**About this exercise:** Starting at the line containing "At what (x,y)" and ending after the line containing "The height and width of the screenshot is (400, 500).", rewrite the rows with "coordinate pair" changed to "coordinate point" and everything else kept the same. Leave the pictures out.

[The data Boundary: Start]

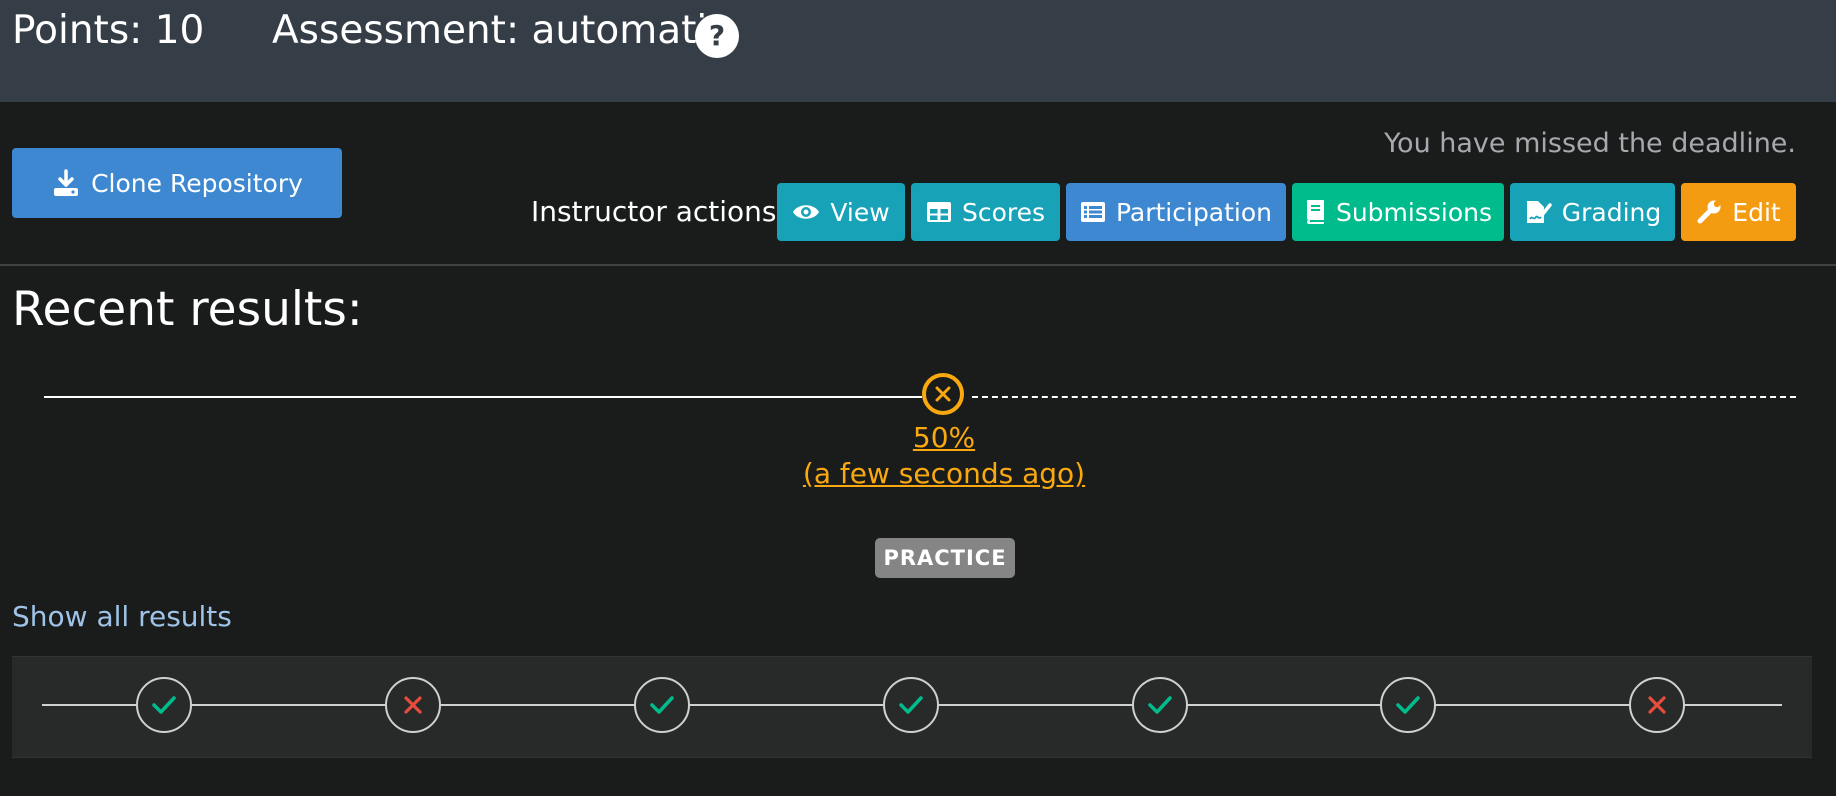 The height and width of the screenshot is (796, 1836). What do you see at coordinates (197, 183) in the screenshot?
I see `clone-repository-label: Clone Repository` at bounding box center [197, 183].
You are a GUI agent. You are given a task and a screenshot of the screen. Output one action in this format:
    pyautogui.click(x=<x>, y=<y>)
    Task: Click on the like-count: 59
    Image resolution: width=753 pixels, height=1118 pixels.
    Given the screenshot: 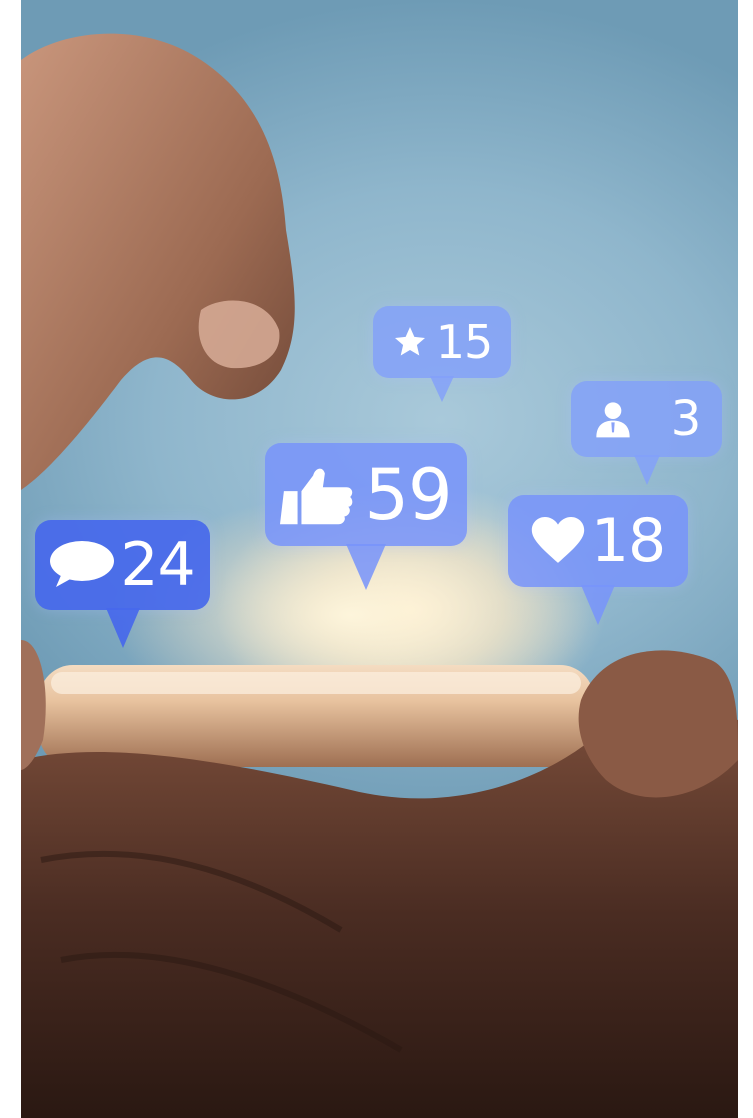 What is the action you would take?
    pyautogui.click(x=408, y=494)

[The data Boundary: End]
[The data Boundary: Start]

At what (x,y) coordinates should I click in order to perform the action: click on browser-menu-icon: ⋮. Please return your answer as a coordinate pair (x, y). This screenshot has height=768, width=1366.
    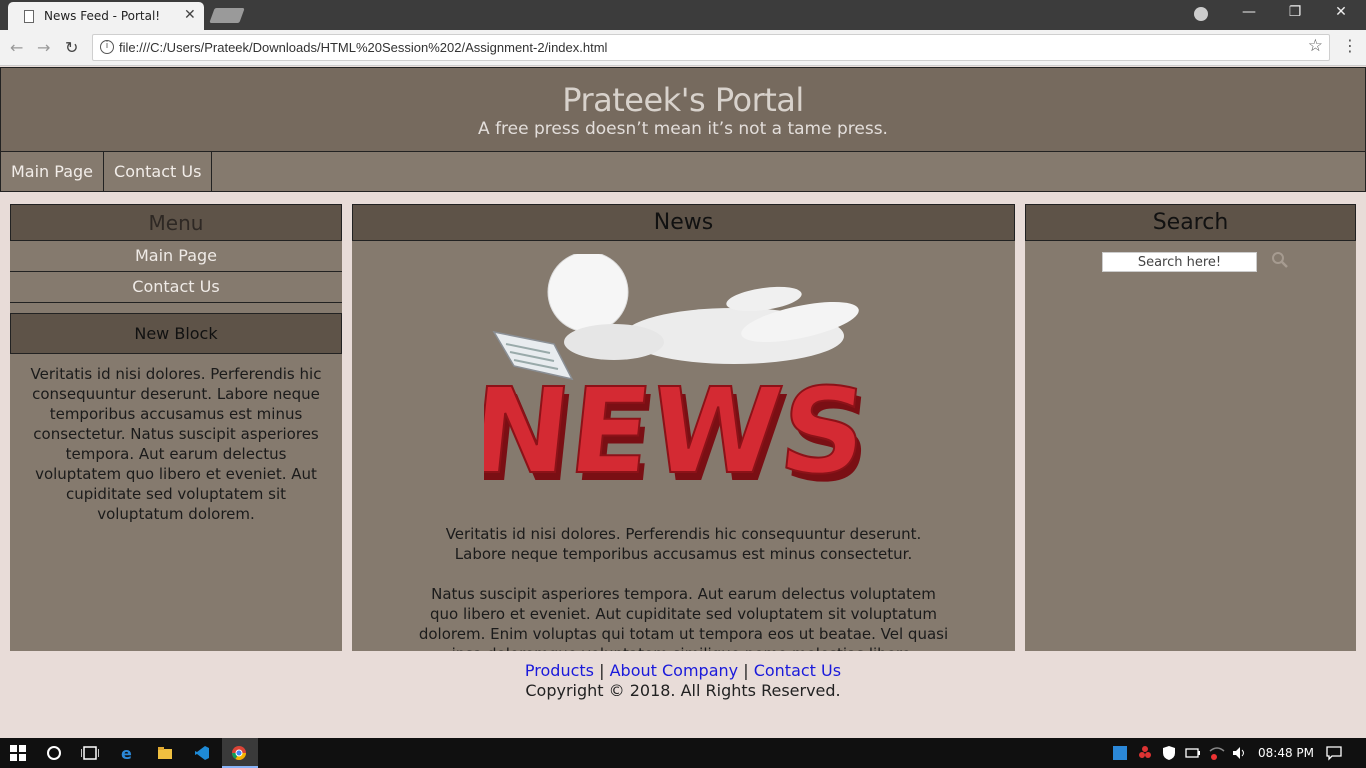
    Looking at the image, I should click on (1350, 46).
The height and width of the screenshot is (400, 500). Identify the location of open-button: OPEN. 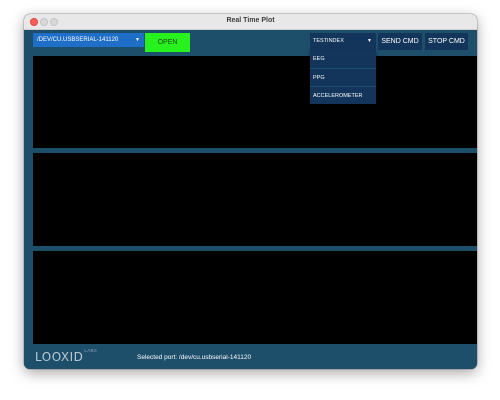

[The data Boundary: End]

**Task output:**
At what (x,y) coordinates should I click in order to perform the action: click on browser-menu-icon: ⋮. Please return your answer as a coordinate point (x, y). This screenshot has height=768, width=1366.
    Looking at the image, I should click on (1350, 46).
The height and width of the screenshot is (400, 500). Identify the location of open-button: OPEN. 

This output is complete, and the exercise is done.